Мне не верилось, что еще несколько недель назад мы не чувствовали этой странной сковывающей неловкости. Нам было легко друг с другом и спокойно, только Пашка для чего-то решительно испортил нашу ничем не обязывающую дружбу и начал меня порядком раздражать, как любой навязчивый поклонник.
– Спасибо. – Я приняла цветы и тут же, словно они жглись, передала их матери, глядевший на мужчину влюбленными глазами потенциальной тещи. – Пойдем!

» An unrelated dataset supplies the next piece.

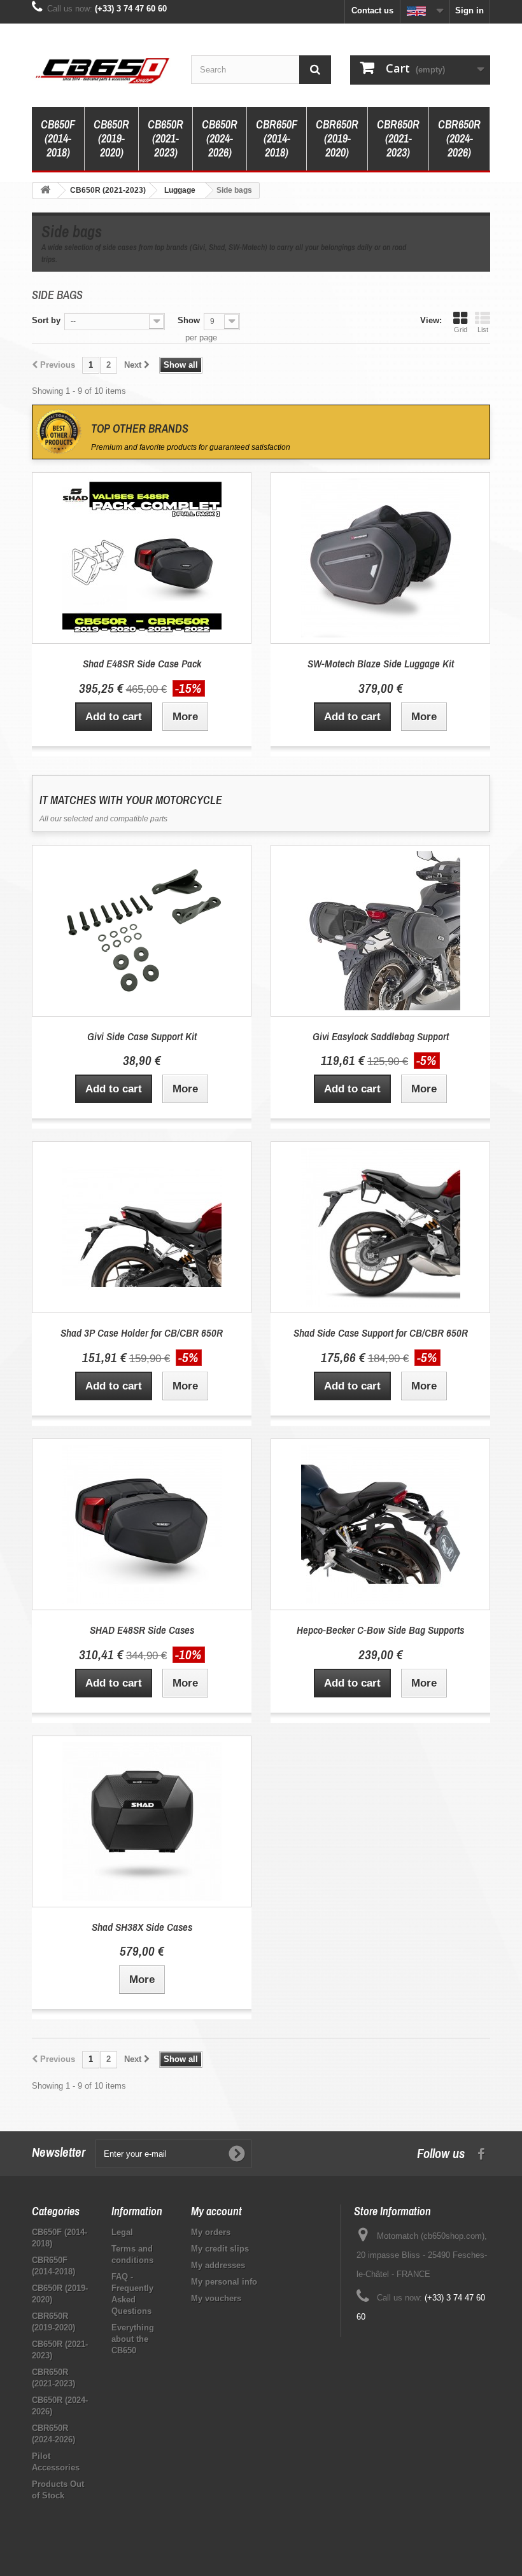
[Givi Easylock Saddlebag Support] (380, 930)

– Отлично выглядишь. – Похвалил он, когда мы спускались в лифте.
– Ты тоже ничего. – Буркнула я, следя за вспыхивающими цифрами этажей на полоске над разъезжающейся дверью.
Всю дорогу, состоявшую из трех поворотов, одного наземного перехода и темного двора, приятель старался меня разговорить, вдохновенно излагая события прошедшей недели. Приходилось делать заинтересованный вид и улыбаться не слишком уныло. На входе в ресторанчик Паша сдался и уже понуро открыл передо мной дверь, пропуская вперед.

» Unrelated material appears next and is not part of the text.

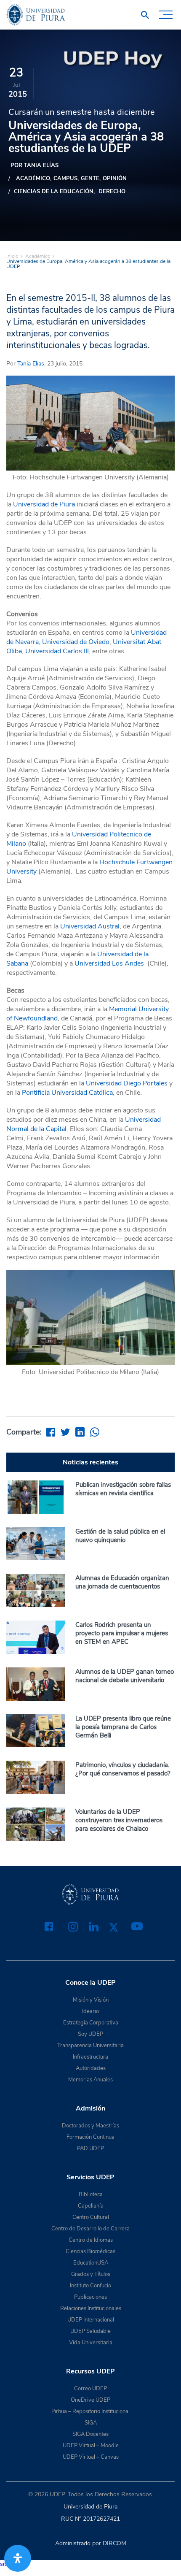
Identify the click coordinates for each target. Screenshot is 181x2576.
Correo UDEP (90, 2388)
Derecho (111, 191)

В маленьком зале играла музыка, полупьяный народ кружил в непонятных танцах, под потолком висел табачный туман. В подобной обстановке вечернее платье выглядело так же нелепо, как кухонный фартук на приеме у английской королевы. Нас посадили за дальний столик, подальше от барной стойки, где толпилось особенно много хмельных гуляк. Усевшись, я утомленно следила за соседями, монотонно жующими крошечные пережаренные кусочки шашлыка, и костерила себя, что не осталась дома.
– Можно? – Пашка продемонстрировал пачку с сигаретами.
– Угу. – Хмыкнула я. – Мне тоже дай.
– У тебя легкие! – Воскликнул он укоризненно.
– А еще у меня печень, почки и желудок, как у всех нормальных людей. – Буркнула я, выхватывая сигаретку и быстро прикуривая.
– Я думал ты не выносишь запах табака.
– Не выношу.
От едкого вкуса тлеющего табака захотелось раскашляться и высморкаться, но эта была моя маленькая месть изменившимся привычкам.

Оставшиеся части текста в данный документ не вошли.